NSF awards $2M for researchers on trail of peak productivity
By Melanie Lefkowitz
Work schedules that disrupt our natural circadian rhythms come with consequences.
Around 20 percent of employees perform shift work – rotating or nontraditional work hours – and these schedules have been linked to health problems including heart disease, diabetes and depression. Tired workers are more likely to be distracted, inefficient and prone to error. For workers such as medical clinicians or truck drivers, minor mistakes can be deadly.
Tanzeem Choudhury, associate professor of information science, and colleagues at Rice University and the University of Massachusetts, Amherst, were recently awarded a four-year, $2 million National Science Foundation grant to explore how measuring people’s biological clocks can help improve their performance or lower their stress.
“We want to look at how we can augment and enhance people’s alertness and ability to perform tasks,” Choudhury said. “Are there peak periods when they can focus on things that are more cognitively demanding than others, and can we align people’s task performance with their biological rhythm?”
Choudhury and her team are developing tools that can monitor biological clocks unobtrusively, through devices such as smartphones and smartwatches. That information could be put to use to make people healthier, less anxious and more productive.
The project builds on previous work in Choudhury’s People-Aware Computing Lab, including smartphone based tools that calculate alertness by photographing the size of your pupils, or measure your sleep and behavior to determine whether your sleep aligns with your biological clock.

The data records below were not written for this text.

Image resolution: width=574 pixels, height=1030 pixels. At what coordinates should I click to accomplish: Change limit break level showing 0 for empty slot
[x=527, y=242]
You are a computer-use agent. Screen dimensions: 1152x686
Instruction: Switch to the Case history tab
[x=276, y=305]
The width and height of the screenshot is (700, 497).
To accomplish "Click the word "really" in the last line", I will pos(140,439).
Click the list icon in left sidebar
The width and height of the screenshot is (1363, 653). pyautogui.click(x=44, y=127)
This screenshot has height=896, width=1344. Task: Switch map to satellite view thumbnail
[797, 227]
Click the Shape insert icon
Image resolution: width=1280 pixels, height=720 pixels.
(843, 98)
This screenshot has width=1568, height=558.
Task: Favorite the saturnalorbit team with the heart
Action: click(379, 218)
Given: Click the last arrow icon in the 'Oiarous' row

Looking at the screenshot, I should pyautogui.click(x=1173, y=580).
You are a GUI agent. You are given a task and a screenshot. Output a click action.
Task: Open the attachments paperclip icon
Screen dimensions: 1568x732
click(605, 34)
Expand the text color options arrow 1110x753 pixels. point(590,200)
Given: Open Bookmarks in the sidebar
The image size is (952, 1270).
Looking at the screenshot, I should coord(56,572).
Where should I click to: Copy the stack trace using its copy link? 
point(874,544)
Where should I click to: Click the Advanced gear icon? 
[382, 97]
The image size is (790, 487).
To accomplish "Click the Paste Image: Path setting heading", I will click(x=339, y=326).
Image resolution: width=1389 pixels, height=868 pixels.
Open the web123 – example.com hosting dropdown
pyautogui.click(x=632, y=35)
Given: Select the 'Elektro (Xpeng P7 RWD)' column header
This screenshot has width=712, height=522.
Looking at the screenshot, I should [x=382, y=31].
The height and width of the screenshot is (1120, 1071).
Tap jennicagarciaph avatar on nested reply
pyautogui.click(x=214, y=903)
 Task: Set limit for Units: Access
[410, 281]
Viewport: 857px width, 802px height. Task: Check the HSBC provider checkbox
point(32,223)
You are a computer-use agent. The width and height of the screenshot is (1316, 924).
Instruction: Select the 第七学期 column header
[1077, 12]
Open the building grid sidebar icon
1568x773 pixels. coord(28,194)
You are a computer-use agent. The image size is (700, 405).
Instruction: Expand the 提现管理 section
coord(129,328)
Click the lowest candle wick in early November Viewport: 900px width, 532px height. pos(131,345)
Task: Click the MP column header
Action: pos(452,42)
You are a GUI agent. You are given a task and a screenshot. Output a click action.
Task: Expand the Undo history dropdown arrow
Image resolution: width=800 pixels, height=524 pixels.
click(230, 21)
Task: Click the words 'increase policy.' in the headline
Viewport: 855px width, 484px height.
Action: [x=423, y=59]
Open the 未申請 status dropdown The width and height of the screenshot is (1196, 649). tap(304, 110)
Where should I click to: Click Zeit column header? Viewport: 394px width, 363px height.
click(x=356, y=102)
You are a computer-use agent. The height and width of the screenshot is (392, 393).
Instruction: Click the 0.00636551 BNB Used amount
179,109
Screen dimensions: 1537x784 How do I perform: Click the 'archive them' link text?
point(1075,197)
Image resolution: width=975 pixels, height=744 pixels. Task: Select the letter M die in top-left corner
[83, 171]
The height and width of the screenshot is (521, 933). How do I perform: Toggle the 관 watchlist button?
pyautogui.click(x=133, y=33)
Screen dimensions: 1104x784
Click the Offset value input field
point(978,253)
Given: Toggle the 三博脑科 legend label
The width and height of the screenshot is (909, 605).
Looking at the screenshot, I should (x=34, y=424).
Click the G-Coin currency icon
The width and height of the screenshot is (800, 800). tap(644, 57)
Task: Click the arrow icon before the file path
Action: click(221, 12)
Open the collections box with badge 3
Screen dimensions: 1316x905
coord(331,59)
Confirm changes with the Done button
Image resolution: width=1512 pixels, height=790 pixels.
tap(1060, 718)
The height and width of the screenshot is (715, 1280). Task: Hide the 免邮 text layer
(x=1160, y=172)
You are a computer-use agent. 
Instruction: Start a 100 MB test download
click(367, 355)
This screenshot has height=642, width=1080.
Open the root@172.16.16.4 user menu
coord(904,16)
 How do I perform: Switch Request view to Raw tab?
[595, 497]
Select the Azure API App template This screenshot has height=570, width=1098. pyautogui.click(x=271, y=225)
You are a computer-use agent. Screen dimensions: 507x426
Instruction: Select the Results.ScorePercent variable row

“There are rhythms during the day, there are ebbs and flows that we are trying to track using these kinds of sensing devices,” she said. “And then once you’re able to understand a person’s rhythm, there are different ways to intervene.”
Possibilities for interventions range widely, depending on the type of work someone is performing. In the trucking industry, scheduling drivers who are naturally morning people to drive early shifts, and those who tend to stay up late to drive at night, could both improve truckers’ health and reduce accidents.
Office workers might take steps to limit distractions during periods of peak alertness, such as reducing email notifications. They could schedule rote tasks requiring less focus during the periods when they’re less cognitively alert.
Members of the team are also exploring ways to offer subtle interventions when people are feeling anxious or distracted. Exposing them to light when they are less alert, for instance, or using a smartwatch to deliver relaxing vibrations when it senses stress, could potentially help people feel or perform better, Choudhury said.
“If people have a lot of tasks they need to complete and they’re not really aligned with their rhythms, they’re not functioning at their optimal level,” she said.
The NSF awarded a total of $25 million for 26 projects as part of its Future of Work – Human Technology Frontier initiative, which aims to respond to the challenges and opportunities of a changing workforce. Choudhury will receive $590,000 for her portion of the project.
Choudhury said that to address privacy issues, all the tools she and her students are developing have been made available only to individuals through their own devices. More widespread use would need to be implemented thoughtfully and carefully to protect an employee’s privacy and autonomy.
“It would have to be used in specific contexts that are beneficial both to employer and employee,” she said. Biological rhythm “disruptions are causing problems at an individual and societal level, and interventions can be structured in a way that is beneficial to everyone.”